M. Bellini est un homme instruit, nourri des lettres grecques et latines, et très capable de bien écrire en italien. Sa langue est généralement bonne, ainsi que son style, et l’imagination ne lui fait pas défaut. Elle l’emporte même souvent dans des comparaisons qui sont devenues tout à fait étrangères à la poésie moderne. Il y a, par exemple, au troisième livre de ce poème, une vision des plus curieuses. L’auteur, transporté dans les régions lumineuses, aperçoit une divinité au corps immense, un pied posé sur les Alpes rhétiques et l’autre sur l’Etna. D’une main le dieu tient un volume sur lequel sont écrits en caractères de feu ces mots : Statut et liberté. L’autre maintient une épée flamboyante, et menace quiconque oserait toucher au livre sacré. Une tempête éclate, l’épée la dissipe. Alors un immense cantique s’élève, que chantent tous les peuples rachetés. Le poète se réveille et s’écrie :


« Qui me ramène à la nature mortelle? Déjà j’entends que dans les cercles des Turinois court un cri de joie précurseur des rayons de l’aurore. J’entends autour de moi l’air joyeux retentir du fracas du bronze creux et les gaies clameurs qui chantent les ineffables trésors du statut. A ouvrir le glorieux parlement s’apprête Victor, le brave, le généreux. Les citoyens en armes font la haie autour de lui, les guerriers l’applaudissent et de leur cœur enivré crient vivat ! Et moi aussi je lui donne un vivat! et plein d’ardeur, à travers les flots du peuple en fête, je m’élance, je le vois auguste et majestueux, en tout semblable à l’image du dieu qui m’était apparu dans ma vision. »
┄┄┄┄┄┄┄┄┄┄┄┄┄┄┄┄┄┄┄┄
# Travail à réaliser:
Retranscrivez en entier le passage ci-dessus consacré au poème de M. Bellini, sans y changer un seul mot.

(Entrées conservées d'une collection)
┄┄┄┄┄┄┄┄┄┄┄┄┄┄┄┄┄┄┄┄
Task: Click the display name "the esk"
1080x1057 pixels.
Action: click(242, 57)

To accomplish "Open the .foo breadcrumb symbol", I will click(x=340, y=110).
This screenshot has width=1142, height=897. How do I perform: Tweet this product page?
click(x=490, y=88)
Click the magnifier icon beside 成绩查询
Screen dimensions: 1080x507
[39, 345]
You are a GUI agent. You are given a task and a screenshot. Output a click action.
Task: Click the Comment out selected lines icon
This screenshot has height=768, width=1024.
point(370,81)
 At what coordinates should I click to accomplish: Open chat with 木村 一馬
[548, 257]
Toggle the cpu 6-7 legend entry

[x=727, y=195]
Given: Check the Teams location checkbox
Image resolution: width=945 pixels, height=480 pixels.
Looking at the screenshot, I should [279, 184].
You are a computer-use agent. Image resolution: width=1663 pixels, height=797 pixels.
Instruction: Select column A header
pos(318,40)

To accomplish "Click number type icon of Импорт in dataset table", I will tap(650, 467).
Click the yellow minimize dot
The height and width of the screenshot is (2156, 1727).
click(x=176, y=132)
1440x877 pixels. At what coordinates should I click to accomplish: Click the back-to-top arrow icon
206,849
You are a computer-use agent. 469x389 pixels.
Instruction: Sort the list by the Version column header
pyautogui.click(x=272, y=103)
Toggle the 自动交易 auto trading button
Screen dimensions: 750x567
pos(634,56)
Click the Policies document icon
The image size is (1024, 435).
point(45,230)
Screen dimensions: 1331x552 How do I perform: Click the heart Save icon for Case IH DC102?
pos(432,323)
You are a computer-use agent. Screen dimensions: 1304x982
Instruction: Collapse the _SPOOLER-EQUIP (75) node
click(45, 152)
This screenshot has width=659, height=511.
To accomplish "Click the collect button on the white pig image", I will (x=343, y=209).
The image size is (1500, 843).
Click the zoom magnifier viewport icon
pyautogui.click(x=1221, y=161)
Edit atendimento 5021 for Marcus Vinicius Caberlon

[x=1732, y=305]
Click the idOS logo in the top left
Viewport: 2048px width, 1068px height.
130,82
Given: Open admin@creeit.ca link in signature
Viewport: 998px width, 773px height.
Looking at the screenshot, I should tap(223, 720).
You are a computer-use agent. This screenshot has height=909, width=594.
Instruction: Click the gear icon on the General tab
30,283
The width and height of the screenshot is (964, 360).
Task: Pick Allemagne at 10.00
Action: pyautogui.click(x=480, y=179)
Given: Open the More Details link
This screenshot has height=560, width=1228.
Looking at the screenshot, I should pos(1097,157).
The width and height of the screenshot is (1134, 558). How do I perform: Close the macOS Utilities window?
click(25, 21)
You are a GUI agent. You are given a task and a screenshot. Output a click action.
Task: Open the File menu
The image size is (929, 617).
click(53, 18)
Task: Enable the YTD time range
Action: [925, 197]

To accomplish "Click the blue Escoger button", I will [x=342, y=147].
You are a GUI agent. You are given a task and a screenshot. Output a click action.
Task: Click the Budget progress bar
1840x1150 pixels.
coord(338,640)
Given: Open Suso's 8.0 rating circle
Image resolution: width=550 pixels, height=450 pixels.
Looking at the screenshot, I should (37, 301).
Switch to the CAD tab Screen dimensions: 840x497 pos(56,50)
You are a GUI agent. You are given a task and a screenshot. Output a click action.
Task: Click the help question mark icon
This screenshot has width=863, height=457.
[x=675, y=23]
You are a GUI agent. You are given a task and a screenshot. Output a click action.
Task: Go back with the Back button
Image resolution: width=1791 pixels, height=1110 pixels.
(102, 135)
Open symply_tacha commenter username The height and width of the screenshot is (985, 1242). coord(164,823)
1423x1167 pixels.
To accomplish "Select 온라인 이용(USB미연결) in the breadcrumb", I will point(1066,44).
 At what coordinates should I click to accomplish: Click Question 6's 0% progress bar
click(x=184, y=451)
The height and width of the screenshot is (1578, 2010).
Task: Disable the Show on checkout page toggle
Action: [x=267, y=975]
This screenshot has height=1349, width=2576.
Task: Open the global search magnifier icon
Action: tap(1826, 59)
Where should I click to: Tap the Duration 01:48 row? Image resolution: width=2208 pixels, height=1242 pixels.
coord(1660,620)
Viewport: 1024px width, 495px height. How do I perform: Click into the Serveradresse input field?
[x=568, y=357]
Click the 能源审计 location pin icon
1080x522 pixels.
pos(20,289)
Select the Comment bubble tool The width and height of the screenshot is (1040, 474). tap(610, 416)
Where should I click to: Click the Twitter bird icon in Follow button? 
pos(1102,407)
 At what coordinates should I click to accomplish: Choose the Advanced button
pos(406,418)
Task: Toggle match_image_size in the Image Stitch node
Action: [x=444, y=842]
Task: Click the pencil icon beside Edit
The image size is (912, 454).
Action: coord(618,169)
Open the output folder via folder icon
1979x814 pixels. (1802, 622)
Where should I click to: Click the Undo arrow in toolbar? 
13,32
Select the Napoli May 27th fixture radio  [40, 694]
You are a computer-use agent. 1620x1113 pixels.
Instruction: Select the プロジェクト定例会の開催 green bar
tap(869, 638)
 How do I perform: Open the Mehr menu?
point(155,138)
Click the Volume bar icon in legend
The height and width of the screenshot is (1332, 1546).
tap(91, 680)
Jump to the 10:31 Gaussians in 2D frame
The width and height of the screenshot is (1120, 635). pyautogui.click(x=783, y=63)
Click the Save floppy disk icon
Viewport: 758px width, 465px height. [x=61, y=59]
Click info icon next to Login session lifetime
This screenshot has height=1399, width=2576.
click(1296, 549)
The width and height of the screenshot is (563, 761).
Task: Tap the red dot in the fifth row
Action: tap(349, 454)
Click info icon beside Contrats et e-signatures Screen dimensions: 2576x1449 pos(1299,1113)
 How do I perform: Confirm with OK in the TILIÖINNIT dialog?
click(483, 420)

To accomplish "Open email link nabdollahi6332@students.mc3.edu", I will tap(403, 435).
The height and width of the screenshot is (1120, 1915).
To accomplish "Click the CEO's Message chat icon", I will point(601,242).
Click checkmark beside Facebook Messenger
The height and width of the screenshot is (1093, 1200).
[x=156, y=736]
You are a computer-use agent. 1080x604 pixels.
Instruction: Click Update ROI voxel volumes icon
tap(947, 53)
┄┄┄┄┄┄┄┄┄┄┄┄┄┄┄┄┄┄┄┄
# Réponse:
M. Bellini est un homme instruit, nourri des lettres grecques et latines, et très capable de bien écrire en italien. Sa langue est généralement bonne, ainsi que son style, et l’imagination ne lui fait pas défaut. Elle l’emporte même souvent dans des comparaisons qui sont devenues tout à fait étrangères à la poésie moderne. Il y a, par exemple, au troisième livre de ce poème, une vision des plus curieuses. L’auteur, transporté dans les régions lumineuses, aperçoit une divinité au corps immense, un pied posé sur les Alpes rhétiques et l’autre sur l’Etna. D’une main le dieu tient un volume sur lequel sont écrits en caractères de feu ces mots : Statut et liberté. L’autre maintient une épée flamboyante, et menace quiconque oserait toucher au livre sacré. Une tempête éclate, l’épée la dissipe. Alors un immense cantique s’élève, que chantent tous les peuples rachetés. Le poète se réveille et s’écrie :


« Qui me ramène à la nature mortelle? Déjà j’entends que dans les cercles des Turinois court un cri de joie précurseur des rayons de l’aurore. J’entends autour de moi l’air joyeux retentir du fracas du bronze creux et les gaies clameurs qui chantent les ineffables trésors du statut. A ouvrir le glorieux parlement s’apprête Victor, le brave, le généreux. Les citoyens en armes font la haie autour de lui, les guerriers l’applaudissent et de leur cœur enivré crient vivat ! Et moi aussi je lui donne un vivat! et plein d’ardeur, à travers les flots du peuple en fête, je m’élance, je le vois auguste et majestueux, en tout semblable à l’image du dieu qui m’était apparu dans ma vision. »